SEC was “asleep at the wheel” about FTX – US Rep. Sessions

Regulation

The Securities and Exchange Commission (SEC) was “asleep at the wheel” regarding how FTX Group and its subsidiaries met financial and corporate control requirements, Representative Pete Sessions said in the Saturday Report on December 17.

“We need to look at what the Securities and Exchange Commission was doing”, stated the Texas Congressman, adding that “the SEC was asleep at the wheel for these billions of dollars that we now find out about a year later.”

The SEC filed charges against Sam Bankman-Fried (SBF), the former CEO of FTX, on Dec. 13, claiming that Bankman-Fried violated the anti-fraud provisions of the Securities Act of 1933 and the Securities Exchange Act of 1934. In the complaint, the SEC requests an injunction to prohibit Bankman-Fried from participating in the issuance, purchase, offer, or sale of any securities except for his own account.

Related: Democrats to reportedly return over $1M of SBF’s funding to FTX victims

SEC Chair Gary Gensler said Bankman-Fried “built a house of cards on a foundation of deception while telling investors that it was one of the safest buildings in crypto.” The charges came a day after his arrest by Bahamian authorities at the request of the United States.

Representative Sessions also noted that a year ago, Bankman-Fried testified at a congressional committee hearing, where he was asked about the need for regulatory oversight of cryptocurrencies.
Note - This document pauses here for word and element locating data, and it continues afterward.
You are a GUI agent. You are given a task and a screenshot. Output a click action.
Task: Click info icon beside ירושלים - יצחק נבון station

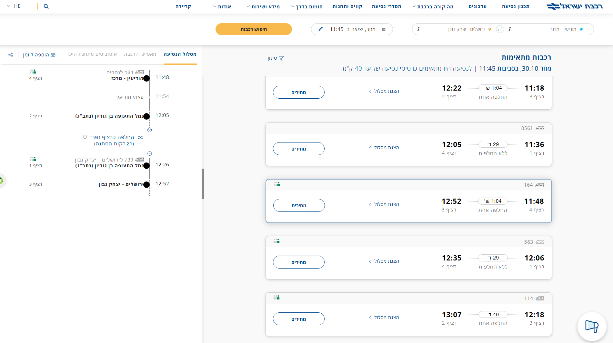point(418,29)
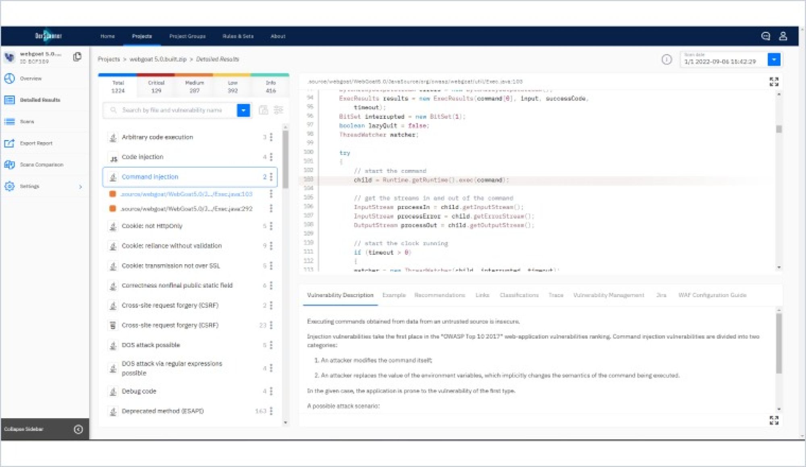Image resolution: width=806 pixels, height=467 pixels.
Task: Filter by the Critical severity tab
Action: tap(156, 86)
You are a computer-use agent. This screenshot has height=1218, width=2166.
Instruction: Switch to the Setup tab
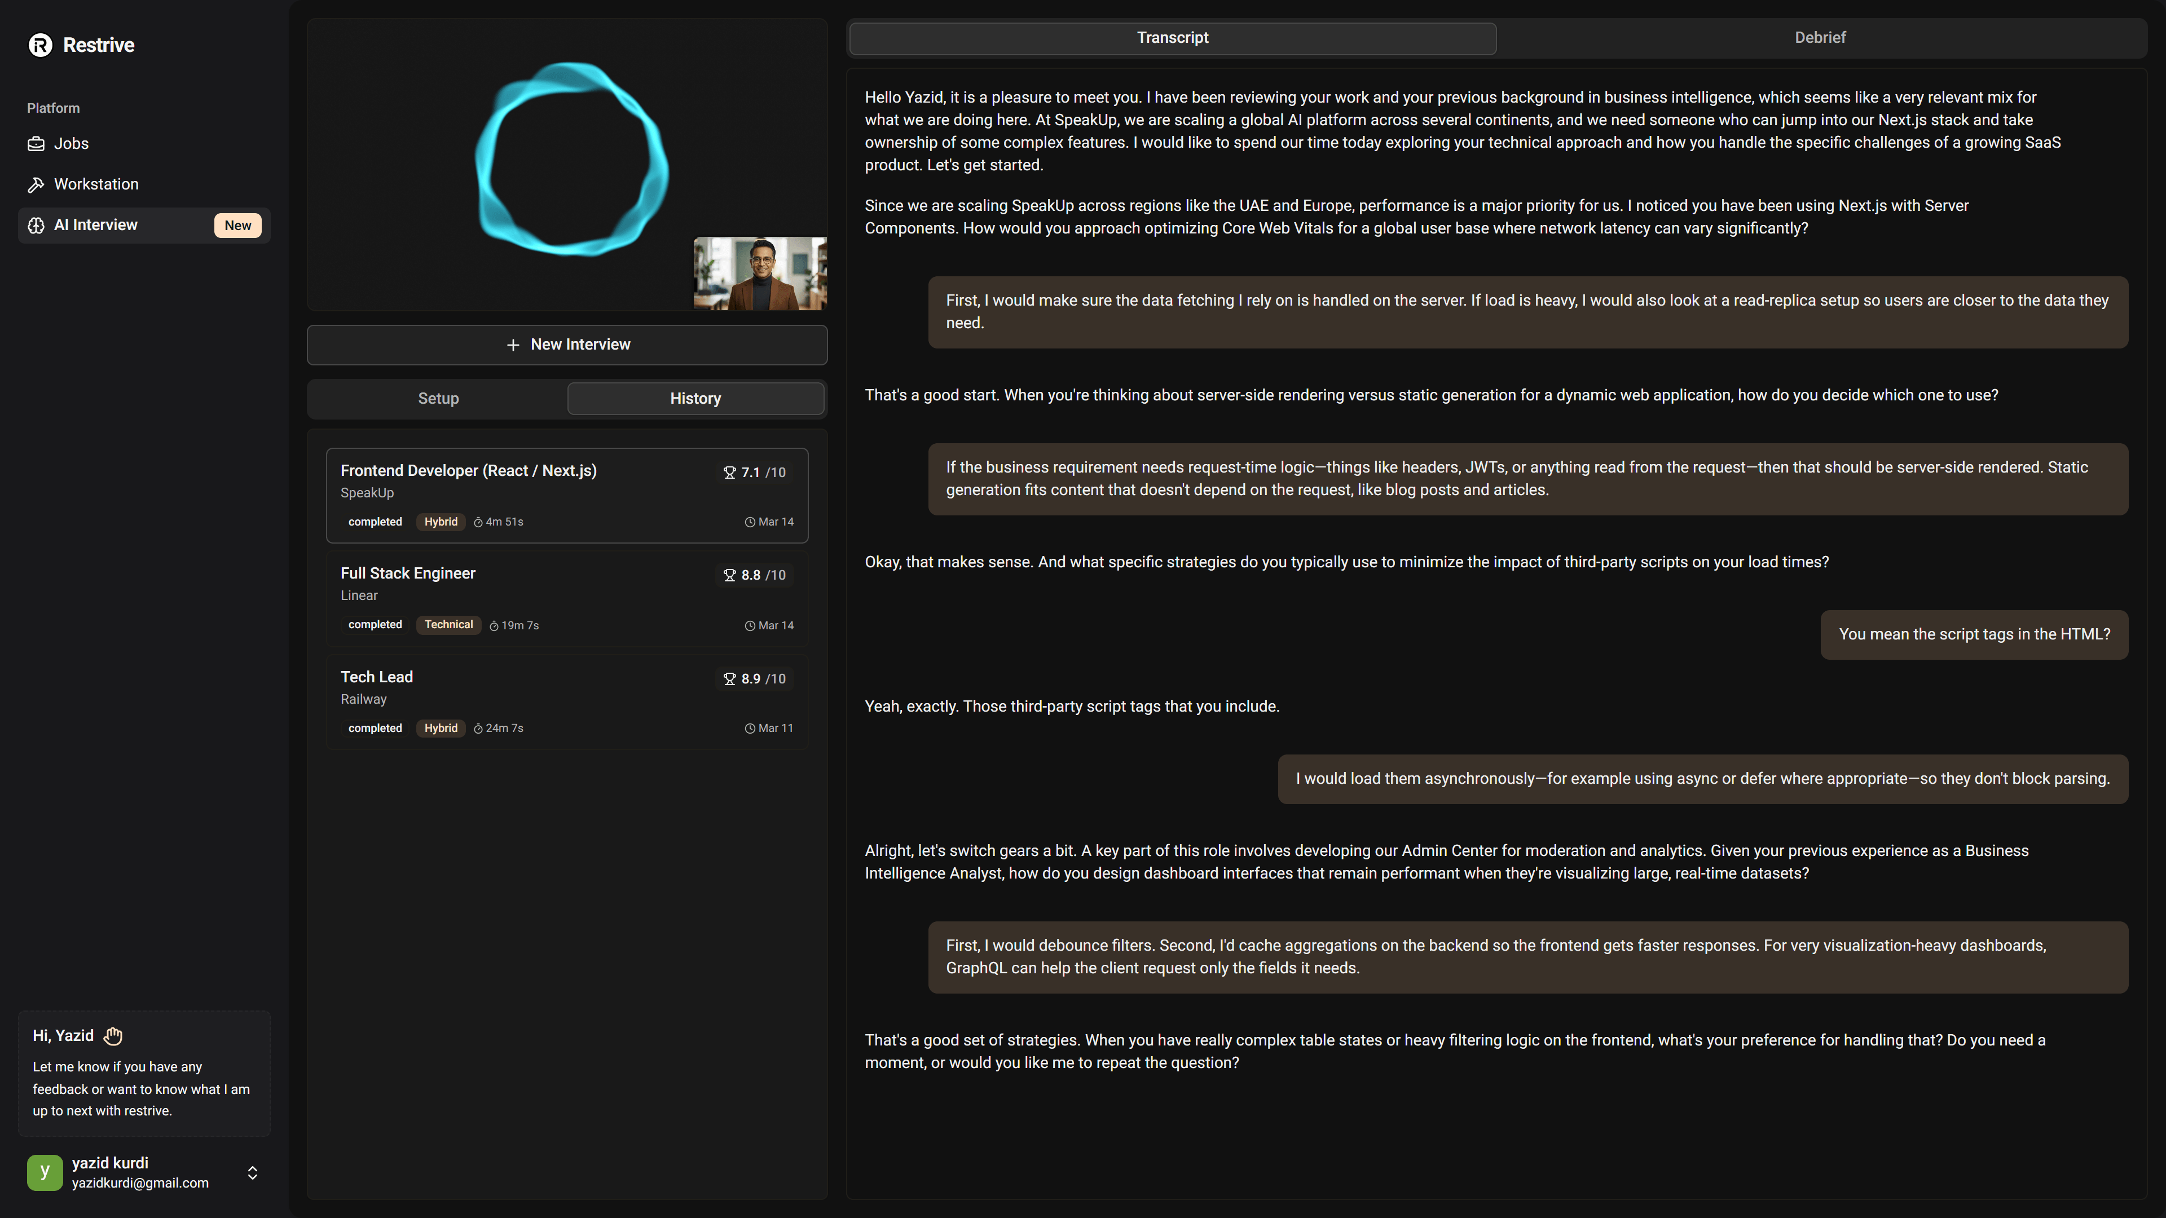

Bankman-Fried replied, “it’s just a matter of transparency”, according to Sessions.

The Congressman also noted that Bankman-Fried had “full access to members of Congress and the U.S. Senate.”

Session’s comments follow those of Senator Tom Emmer, who criticized Gensler for his flawed “crypto information-gathering efforts,” calling on him to appear before Congress to explain “regulatory failures.”

Emmer also outlined that Gensler hasn’t appeared before the House Committee on Financial Services since October 2021, leaving crypto media to fill the void for the SEC’s failures in investigating.